- DATA RECORDS
════════════════

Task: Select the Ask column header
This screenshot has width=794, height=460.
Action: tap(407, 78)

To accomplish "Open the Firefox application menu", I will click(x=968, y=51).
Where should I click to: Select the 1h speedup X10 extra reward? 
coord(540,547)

════════════════

- EXERCISE DESCRIPTION
Transcribe the records. Keep every word exactly as it stands.

- YOUR RESPONSE
Task: Select the Ask column header
This screenshot has width=794, height=460.
Action: tap(407, 78)

To accomplish "Open the Firefox application menu", I will click(x=968, y=51).
Where should I click to: Select the 1h speedup X10 extra reward? 
coord(540,547)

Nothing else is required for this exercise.